Kaili, province de Guizhou en Chine. Deux médecins soucieux vivent comme des fantômes dans une petite clinique. Mais un jour, l’un d’entre eux, Chen Seng, décide d’accomplir la dernière volonté de sa mère décédée et s’embarque pour un périple en train à la recherche de l’enfant que son frère a abandonné. Sa collègue de la clinique, une vieille dame seule, lui demande d’apporter une vieille photo, une chemise et une cassette à son ancien compagnon, gravement malade. En cours de route, Chen passe par la curieuse petite ville de Dangmai, où le temps n’est pas linéaire et où les vies des habitants se complètent l’une l’autre. Il s’y arrête et y fait l’expérience de vivre son passé, le présent et l’avenir…
Kaili Blues
Chine, 2015
De Bi Gan
Durée : 1h50
Sortie : 23/03/2016
Note :
UNE MERVEILLEUSE HISTOIRE DU TEMPS
Doublement primé au Festival de Locarno, Kaili Blues est réalisé par Bi Gan, même pas 30 ans, et il s’agit de la révélation chinoise la plus éclatante depuis des lustres. Kaili Blues raconte le rite initiatique et mystique d’un médecin parti à la recherche de son neveu. Son parcours sera plus surprenant que prévu, à l’image d’un film qui saura vous faire écarquiller les yeux. Kaili Blues prend rapidement ses distances avec le drame social chinois réaliste auquel on est davantage habitué et le surréel s’invite dès le générique de début diffusé… sur un écran de télévision, posé dans le cadre.

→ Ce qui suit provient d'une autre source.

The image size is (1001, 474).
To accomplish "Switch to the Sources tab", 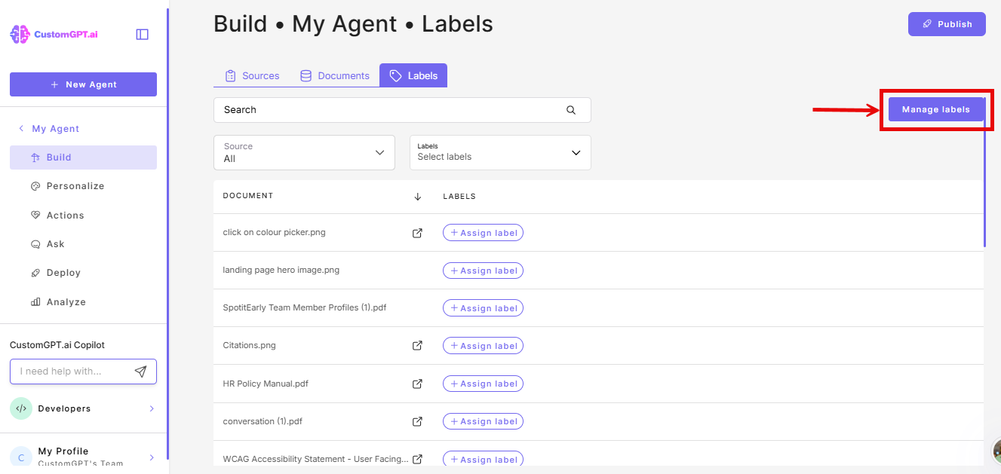I will [252, 75].
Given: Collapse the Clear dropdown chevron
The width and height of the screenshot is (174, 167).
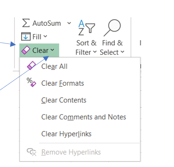Looking at the screenshot, I should coord(52,50).
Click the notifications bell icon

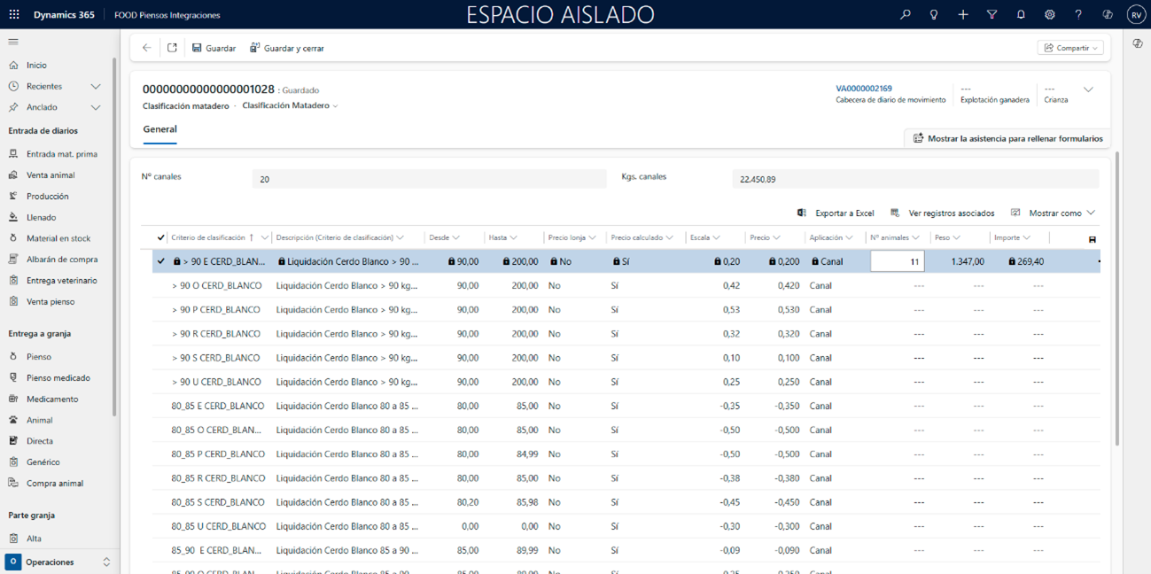[1021, 15]
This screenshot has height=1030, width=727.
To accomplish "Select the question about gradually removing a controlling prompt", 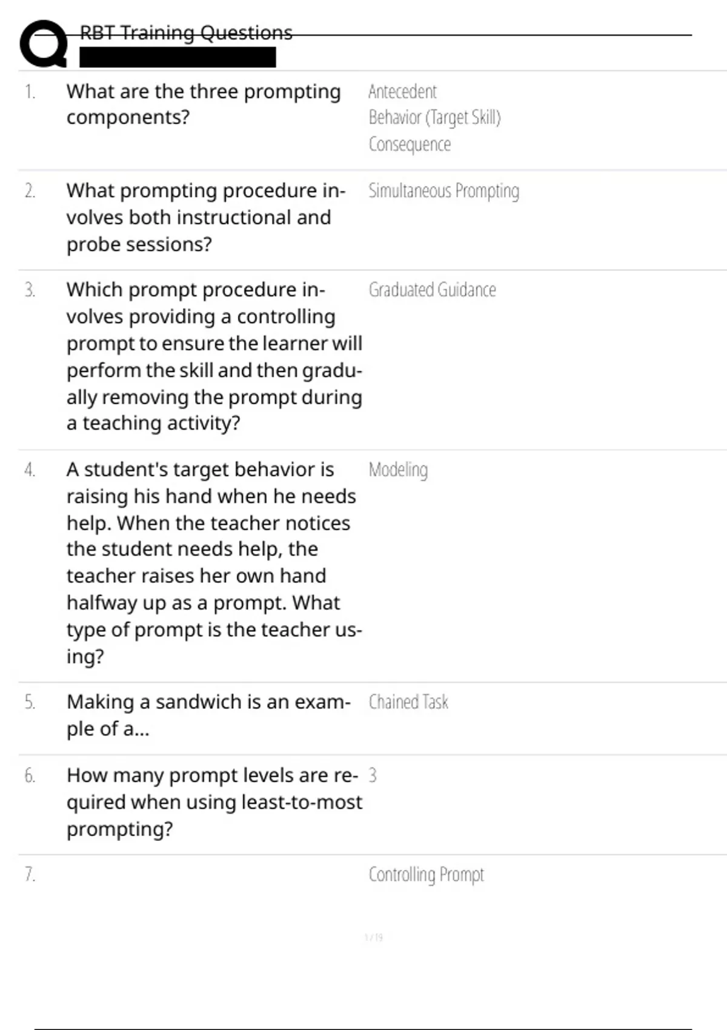I will (214, 356).
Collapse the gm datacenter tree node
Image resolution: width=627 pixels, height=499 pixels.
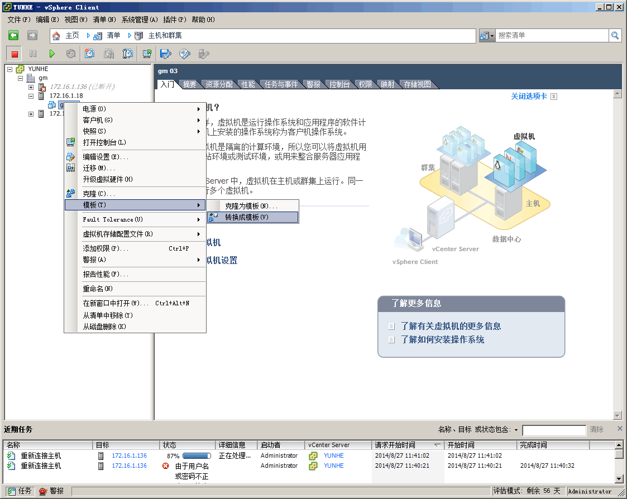[21, 78]
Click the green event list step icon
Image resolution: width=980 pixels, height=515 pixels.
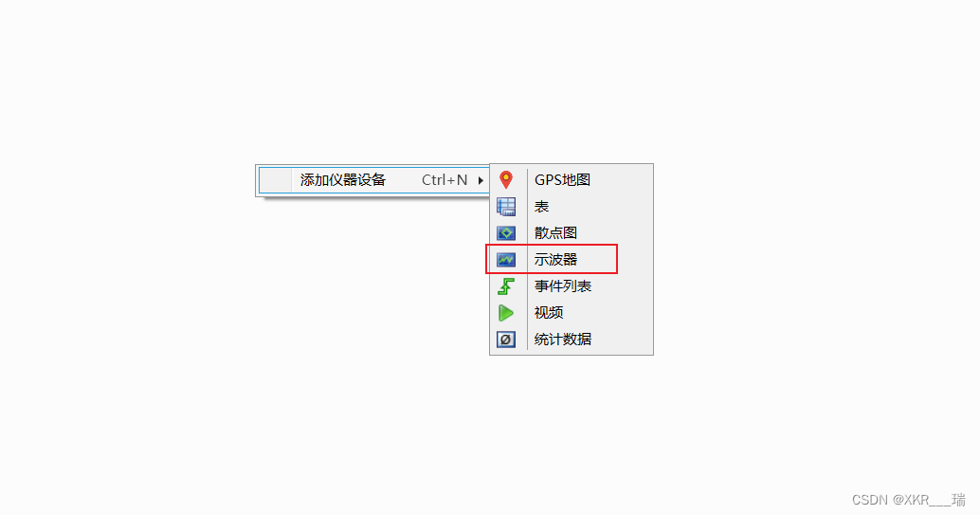point(505,286)
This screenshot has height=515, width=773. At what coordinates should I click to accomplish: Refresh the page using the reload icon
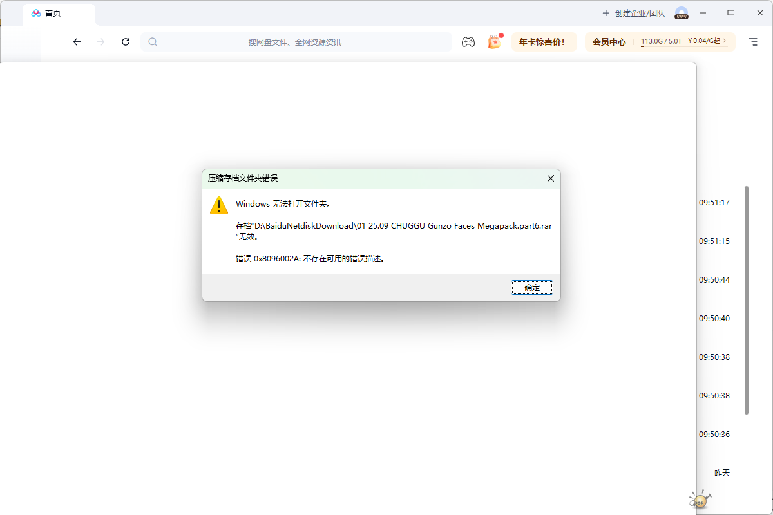point(125,42)
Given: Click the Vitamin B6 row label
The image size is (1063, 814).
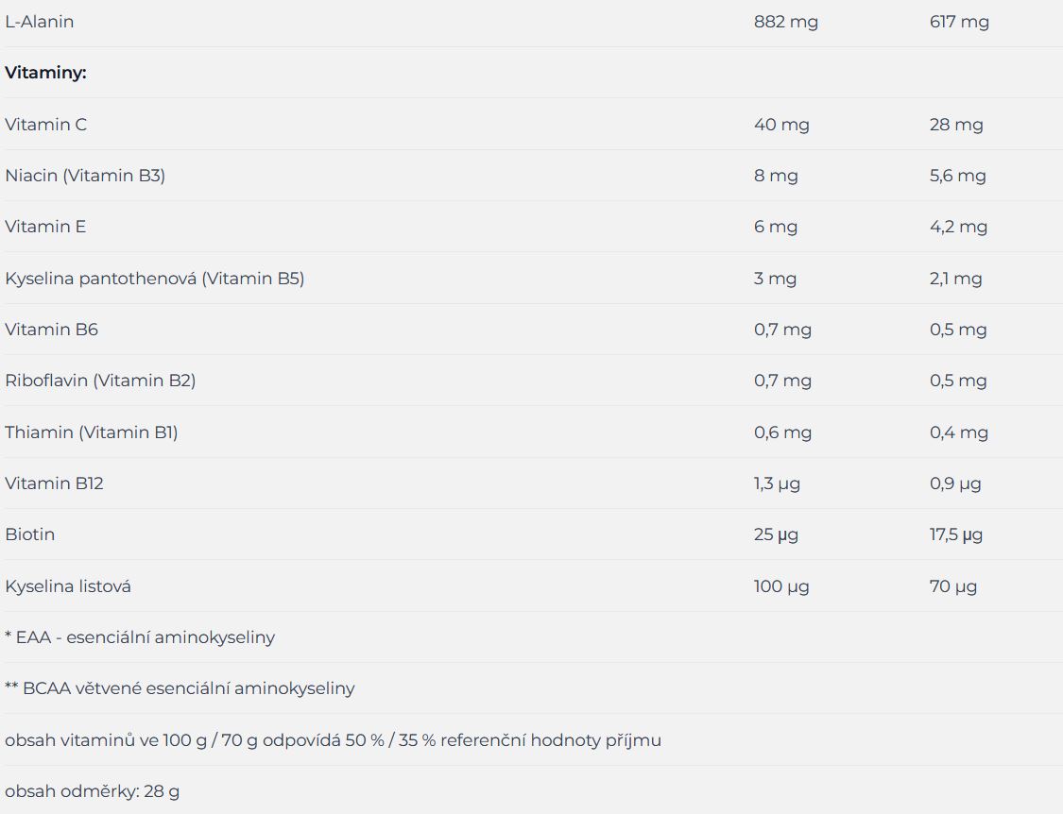Looking at the screenshot, I should 52,330.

Cette mise en abyme comme une mise à distance du réel se retrouve tout au long du film qui mêle le quotidien à la mémoire, la présent au passé, les souvenirs et ce qu’on en fait aujourd’hui, et le temps que les personnages essaient de remonter. Ici, la caméra s’avance vers le visage du héros, puis recule, et l’on ne distingue plus le réel du songe. Là, un flash-back délicat s’immisce dans la narration. C’est « comme dans un rêve » entend-on lors de Kaili Blues. La mise en scène gracieuse de Bi Gan invite l’onirisme, comme ses différents pano à 360° incitent à la contemplation. Du poste de radio qui crachote sortent les nouvelles d’un fait divers banal qui pourtant convoque l’extraordinaire et le surnaturel.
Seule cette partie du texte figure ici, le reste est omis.